Thanks Sheep, I had good results by hand with SRP as well when i used it a few months ago. I am looking for an excuse to try Scholl A15 and can't find many


----------



## RedCloudMC (Jul 19, 2008)

Very rarely talked about on here (or anywhere else for that matter it seems) is Glare Microfinish - some good fillers and you can top with most sealants or any wax. If you look past and ignore the Americanisms and sensationalism of their product claims, the Glare range as a whole is actually very good!

Cheers :thumb:


----------



## dillinja999 (Aug 26, 2013)

what about prima amigo?


----------



## asboman (Aug 1, 2010)

AndyA4TDI said:


> Tripple is a great AIO, the glazing oils hide swirls and it works well under waxes. Never had an issue with SRP and waxes. Did SRP not come out top on a DW review into the best filler AIO?


What does AIO mean??


----------



## nog (Jul 14, 2013)

asboman said:


> What does AIO mean??


All in one

http://www.detailingworld.co.uk/forum/showthread.php?t=134803&highlight=abbreviations


----------



## Flakey (May 5, 2013)

dillinja999 said:


> what about prima amigo?


I have heard about it. I thought its just a cleaner glaze, something that chemically cleans the paint and creates a base for waxes. I wonder if I can top it up with a sealant as it may not bond properly.

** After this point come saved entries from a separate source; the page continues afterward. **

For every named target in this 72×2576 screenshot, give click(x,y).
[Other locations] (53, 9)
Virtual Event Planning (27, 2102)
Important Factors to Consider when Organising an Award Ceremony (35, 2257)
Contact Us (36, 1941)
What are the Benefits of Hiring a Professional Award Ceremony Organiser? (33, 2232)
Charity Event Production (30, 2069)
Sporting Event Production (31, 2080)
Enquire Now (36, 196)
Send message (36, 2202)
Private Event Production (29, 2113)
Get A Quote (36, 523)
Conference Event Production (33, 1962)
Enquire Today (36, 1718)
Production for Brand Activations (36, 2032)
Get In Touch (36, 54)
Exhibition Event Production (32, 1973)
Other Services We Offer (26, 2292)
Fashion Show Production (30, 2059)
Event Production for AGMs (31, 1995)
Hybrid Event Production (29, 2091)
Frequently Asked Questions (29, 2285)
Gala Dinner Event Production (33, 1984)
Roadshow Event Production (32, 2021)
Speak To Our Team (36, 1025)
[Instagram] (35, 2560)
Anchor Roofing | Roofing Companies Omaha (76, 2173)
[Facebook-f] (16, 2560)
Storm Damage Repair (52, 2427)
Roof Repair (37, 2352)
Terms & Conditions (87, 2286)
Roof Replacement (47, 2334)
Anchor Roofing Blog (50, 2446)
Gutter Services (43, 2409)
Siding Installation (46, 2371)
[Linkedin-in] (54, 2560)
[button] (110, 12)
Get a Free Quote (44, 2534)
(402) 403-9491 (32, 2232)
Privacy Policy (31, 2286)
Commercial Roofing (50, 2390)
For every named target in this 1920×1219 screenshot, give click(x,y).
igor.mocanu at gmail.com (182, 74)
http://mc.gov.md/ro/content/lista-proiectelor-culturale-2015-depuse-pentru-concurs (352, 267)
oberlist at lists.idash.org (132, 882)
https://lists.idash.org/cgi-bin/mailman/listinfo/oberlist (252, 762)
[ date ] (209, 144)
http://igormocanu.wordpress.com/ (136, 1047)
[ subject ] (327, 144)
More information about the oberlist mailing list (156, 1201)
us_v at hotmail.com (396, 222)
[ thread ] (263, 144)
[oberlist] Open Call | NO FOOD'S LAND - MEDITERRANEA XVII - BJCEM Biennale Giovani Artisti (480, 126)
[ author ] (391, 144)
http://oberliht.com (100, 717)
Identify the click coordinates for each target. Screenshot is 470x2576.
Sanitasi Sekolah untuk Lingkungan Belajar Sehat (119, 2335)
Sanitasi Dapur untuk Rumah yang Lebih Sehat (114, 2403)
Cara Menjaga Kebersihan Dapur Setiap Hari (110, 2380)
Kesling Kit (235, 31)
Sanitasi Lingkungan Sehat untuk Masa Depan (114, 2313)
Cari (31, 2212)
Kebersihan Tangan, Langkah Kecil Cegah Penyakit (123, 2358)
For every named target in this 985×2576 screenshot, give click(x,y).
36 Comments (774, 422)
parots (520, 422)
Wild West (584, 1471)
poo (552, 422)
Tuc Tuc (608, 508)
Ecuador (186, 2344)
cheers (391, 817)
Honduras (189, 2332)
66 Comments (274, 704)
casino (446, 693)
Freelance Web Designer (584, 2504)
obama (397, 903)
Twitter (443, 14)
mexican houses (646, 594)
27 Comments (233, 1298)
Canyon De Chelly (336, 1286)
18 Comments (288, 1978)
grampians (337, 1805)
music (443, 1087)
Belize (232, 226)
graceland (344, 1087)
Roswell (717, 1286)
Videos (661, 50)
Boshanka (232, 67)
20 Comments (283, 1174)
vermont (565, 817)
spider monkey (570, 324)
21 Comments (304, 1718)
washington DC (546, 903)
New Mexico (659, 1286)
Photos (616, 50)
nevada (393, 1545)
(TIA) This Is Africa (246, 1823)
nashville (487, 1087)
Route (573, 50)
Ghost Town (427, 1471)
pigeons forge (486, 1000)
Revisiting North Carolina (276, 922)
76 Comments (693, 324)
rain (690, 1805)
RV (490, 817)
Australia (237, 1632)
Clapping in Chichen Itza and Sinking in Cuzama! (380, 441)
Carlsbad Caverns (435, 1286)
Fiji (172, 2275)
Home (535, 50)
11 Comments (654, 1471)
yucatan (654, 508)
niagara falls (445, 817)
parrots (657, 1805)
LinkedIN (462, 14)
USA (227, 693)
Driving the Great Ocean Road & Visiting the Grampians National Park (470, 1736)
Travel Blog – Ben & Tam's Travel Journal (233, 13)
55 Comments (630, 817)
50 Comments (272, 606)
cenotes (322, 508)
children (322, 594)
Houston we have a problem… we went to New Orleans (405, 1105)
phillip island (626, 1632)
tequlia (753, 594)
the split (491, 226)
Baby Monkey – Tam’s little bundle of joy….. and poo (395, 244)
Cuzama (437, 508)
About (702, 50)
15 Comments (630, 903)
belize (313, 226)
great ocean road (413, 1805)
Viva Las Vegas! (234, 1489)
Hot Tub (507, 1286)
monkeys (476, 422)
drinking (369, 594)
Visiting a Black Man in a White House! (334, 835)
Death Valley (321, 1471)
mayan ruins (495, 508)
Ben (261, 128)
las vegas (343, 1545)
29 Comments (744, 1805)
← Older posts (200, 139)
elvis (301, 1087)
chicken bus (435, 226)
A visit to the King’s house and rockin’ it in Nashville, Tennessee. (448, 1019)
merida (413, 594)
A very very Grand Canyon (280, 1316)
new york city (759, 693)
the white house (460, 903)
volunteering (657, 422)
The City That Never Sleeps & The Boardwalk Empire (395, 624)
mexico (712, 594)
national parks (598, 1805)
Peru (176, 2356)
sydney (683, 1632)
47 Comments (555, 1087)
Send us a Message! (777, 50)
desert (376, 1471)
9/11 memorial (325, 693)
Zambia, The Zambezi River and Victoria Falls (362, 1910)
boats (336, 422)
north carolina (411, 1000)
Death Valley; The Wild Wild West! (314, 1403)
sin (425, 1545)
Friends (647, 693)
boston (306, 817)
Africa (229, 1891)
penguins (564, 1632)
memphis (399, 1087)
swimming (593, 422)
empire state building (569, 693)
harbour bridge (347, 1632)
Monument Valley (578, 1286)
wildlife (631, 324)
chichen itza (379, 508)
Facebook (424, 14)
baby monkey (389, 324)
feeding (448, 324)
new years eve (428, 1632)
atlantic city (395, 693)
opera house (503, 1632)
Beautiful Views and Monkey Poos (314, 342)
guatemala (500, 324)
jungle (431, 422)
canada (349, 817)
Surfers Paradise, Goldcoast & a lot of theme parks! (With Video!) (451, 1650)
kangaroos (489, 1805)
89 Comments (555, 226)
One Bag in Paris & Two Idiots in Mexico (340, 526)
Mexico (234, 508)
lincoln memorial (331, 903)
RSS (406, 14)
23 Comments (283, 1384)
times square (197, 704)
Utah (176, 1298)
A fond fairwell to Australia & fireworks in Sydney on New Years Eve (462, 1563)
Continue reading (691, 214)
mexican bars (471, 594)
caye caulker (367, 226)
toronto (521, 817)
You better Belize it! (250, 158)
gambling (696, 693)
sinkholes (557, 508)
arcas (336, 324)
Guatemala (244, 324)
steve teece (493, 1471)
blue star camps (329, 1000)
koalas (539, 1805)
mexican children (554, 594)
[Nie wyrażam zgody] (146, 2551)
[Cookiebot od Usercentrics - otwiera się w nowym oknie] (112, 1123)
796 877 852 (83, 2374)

Does it have any fillers?



Sheep said:


> This is 1 hit by hand with SRP.


What did you use as a LSP after SRP? I don't thing it allows anything other than EGP or HD Wax to bond to it.


----------



## Guru (Aug 28, 2013)

Prima Amigo is a cleaner glaze. Being a glaze, it certainly has fillers, though it's not a polish.

As for sealants bonding, not all sealants are finicky about bonding, so depends on what you intend to use.


----------